Тут старая богиня вздыхала и, жалея внучку, гладила ее хрупкие плечи.

— Поселю-ка я тебя на берегу чистой реки, – сказала как-то Албасты старая богиня. – Станешь ты жить в маленьком домике среди спокойных и добрых овец, коров и лошадей; будешь следить за молчаливыми рыбами, помогать таежным птицам и зверям. А когда забредет в твой тихий край одинокий охотник, покровительствуй ему, Албасты, но не подпускай близко к сердцу своему.
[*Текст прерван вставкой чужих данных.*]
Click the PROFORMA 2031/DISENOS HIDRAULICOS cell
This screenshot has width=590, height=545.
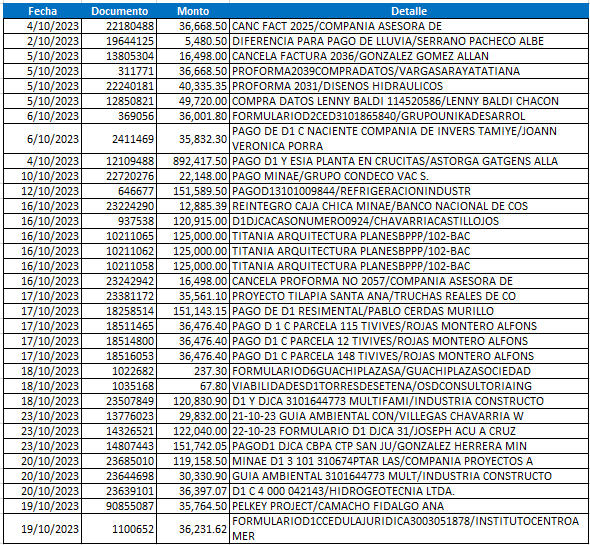409,86
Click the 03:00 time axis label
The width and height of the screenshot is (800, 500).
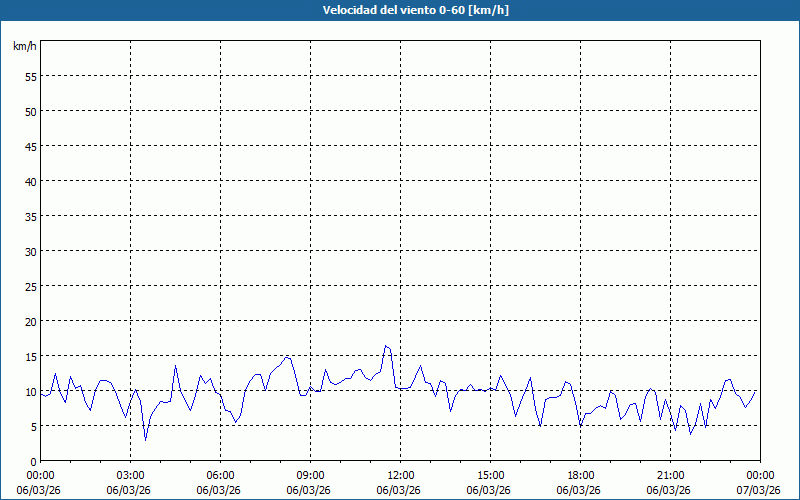click(x=130, y=475)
Так и сталось. Поселила старушка богиня внучку на берегу чистой реки и удалилась. Албасты же, зажив в маленьком домике, с пылом крошечной свечи, тужащейся разогнать мрак в огромной комнате, принялась покровительствовать всем живым тварям, населявшим ее тихий край. И ни разу не посетило ее горе, но и радости большой она никогда не знала…


****


Однажды постучался в дом Албасты заблудившийся охотник и попросился на ночлег. Открыла ему Албасты и обомлела: такого красивого и ладного юношу ей еще не приходилось встречать. Тут же расхотелось Албасты быть необыкновенной богиней. Пожелала она стать обычной женщиной и, позабыв про наставления старой богини и свою хрупкость и болезненность, захотела испытать любовь. Жарким и незнакомым показался Албасты в ту ночь ее родной дом, а девичья постель обернулась вдруг желанной пропастью, в которую до самого рассвета падали, сладко обнявшись, молодая женщина и охотник.
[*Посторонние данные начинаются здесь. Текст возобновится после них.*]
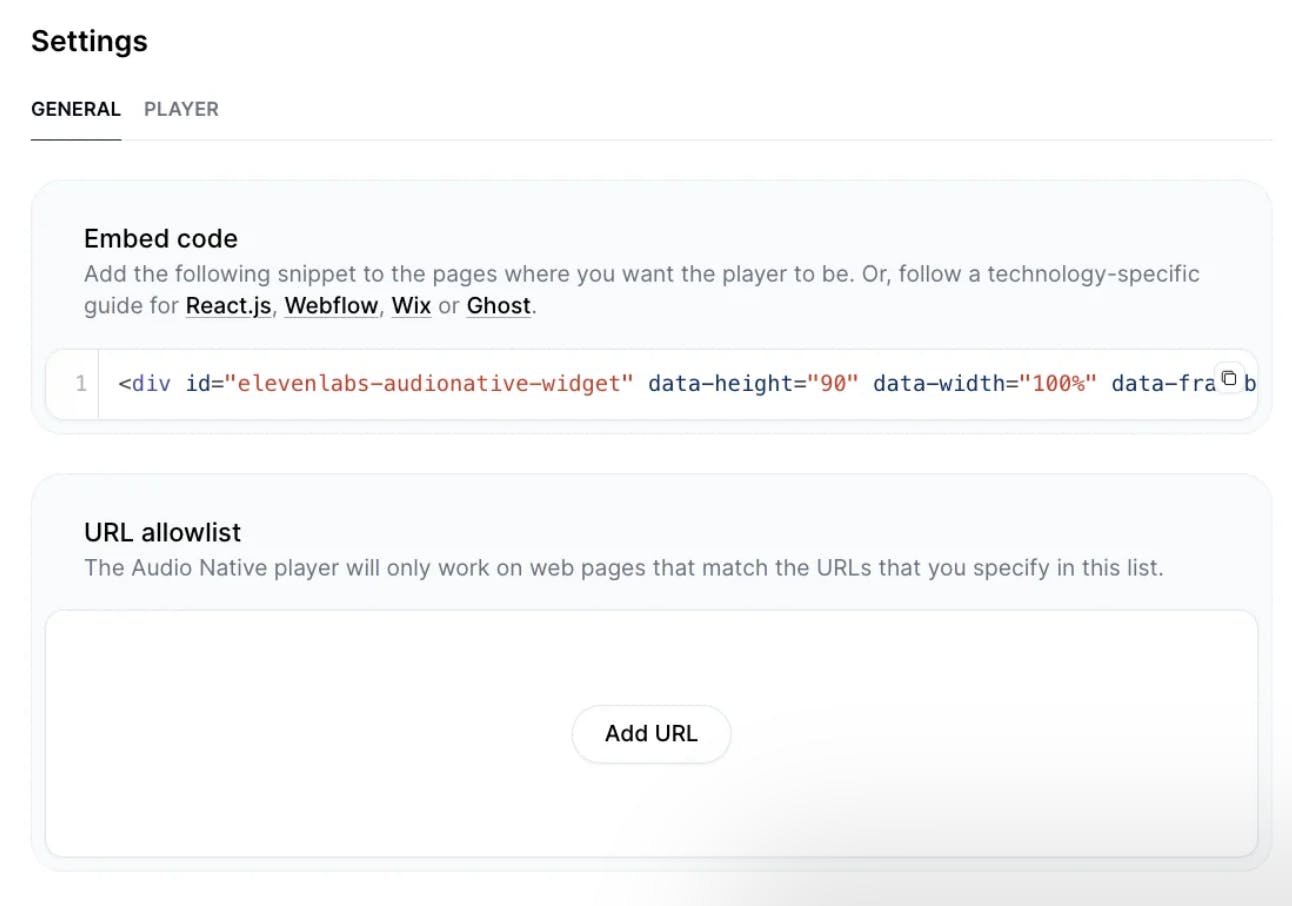Click the Add URL button
Viewport: 1292px width, 906px height.
(651, 734)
А поутру засобирался, заспешил молодой охотник в путь. Затрепетало тогда, заметалось в груди одинокой пигалицей сердечко Албасты. Захотелось девушке придержать у себя полюбовника хоть на одну еще ночь.
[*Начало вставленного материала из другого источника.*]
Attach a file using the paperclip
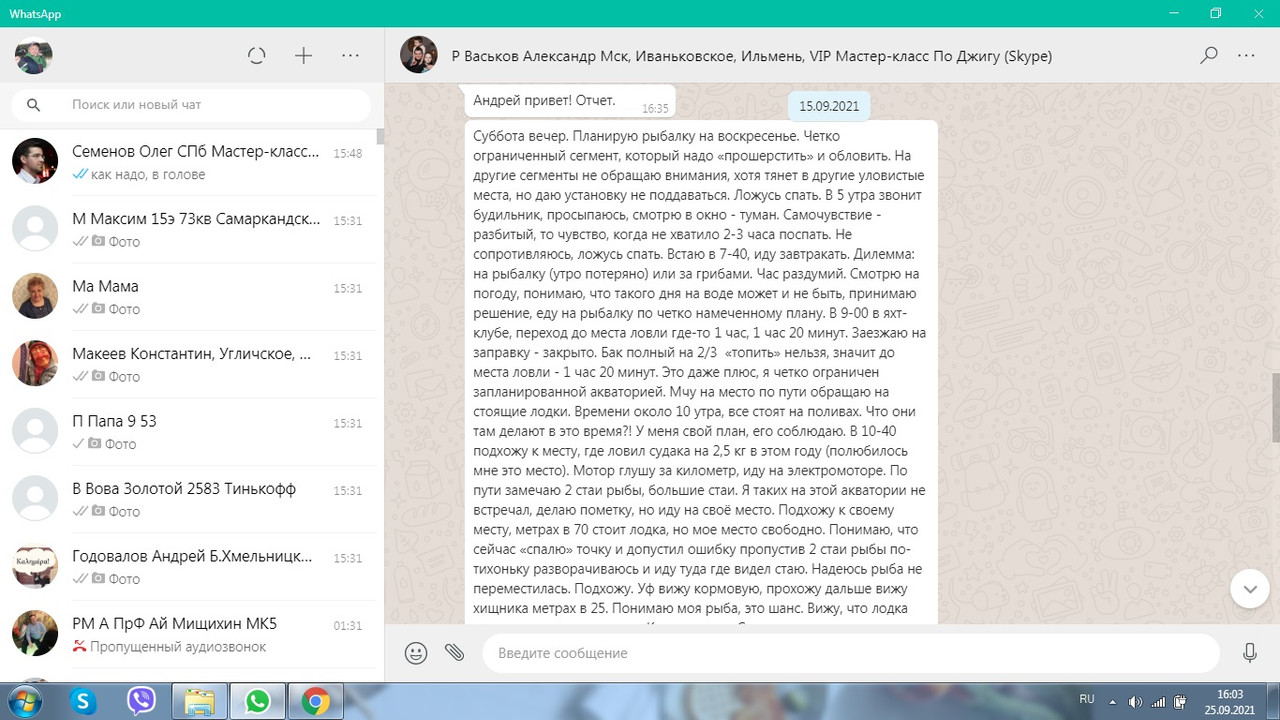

— Куда же ты торопишься, мой друг ненаглядный? – заворковала юная Албасты. – Погоди же в дальний путь отправляться – я тебя вкусной и сытной едой угощу.

Подумал молодой охотник и согласился остаться.

— Так и быть, накрывай на стол, хозяюшка. Подкреплюсь на дорожку и тогда уж распрощаюсь с тобой.

Пошла Албасты в хлев, чтобы ягненочка молодого зарезать и зажарить из него нежное жаркое. Но не поднялась у нее рука на ягненка: привыкла богиня покровительствовать друзьям своим меньшим, но не убивать. В отчаянии зарыдала она, но вдруг как хватит себя ножом, которым ягненка собиралась зарезать. Срезала богиня с боков своих куски мяса и со спины еще и, набросив на плечи накидку, вернулась в дом. Зажарила Албасты жаркое и подала сочные, еще дымящиеся куски охотнику.

— Никогда не ел ничего вкуснее! – изумленно воскликнул охотник, отведав жаркое. А когда он насытился кусочками жареной плоти богини, когда эта сладкая плоть растворилась в его желудке и, растекшись по жилам, подобралась к дремавшему сердцу, взыгралось тут молодецкое сердце, и обуяла охотника страсть невиданной силы. Захотелось ему безгранично владеть молодою хозяйкой.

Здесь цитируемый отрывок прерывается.